Lift out, unaltered, the lines of the material below between the line holding "Image resolution: width=640" and the line holding "Close the Benchmark dialog with X", counting both.

**INFORMATION**.
____________________

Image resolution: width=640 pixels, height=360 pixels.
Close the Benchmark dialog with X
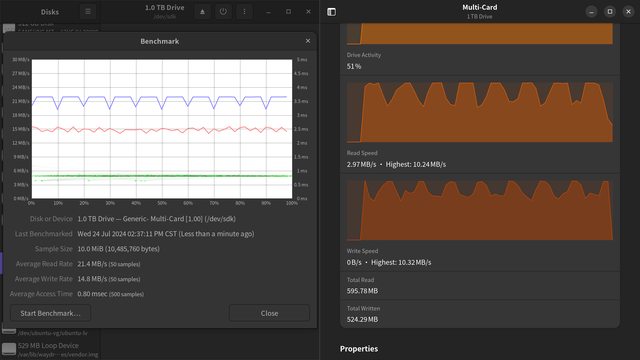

____________________

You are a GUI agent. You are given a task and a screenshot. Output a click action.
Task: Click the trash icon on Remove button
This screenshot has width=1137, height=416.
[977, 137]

____________________

**RESULT BELOW**.
Image resolution: width=640 pixels, height=360 pixels.
Close the Benchmark dialog with X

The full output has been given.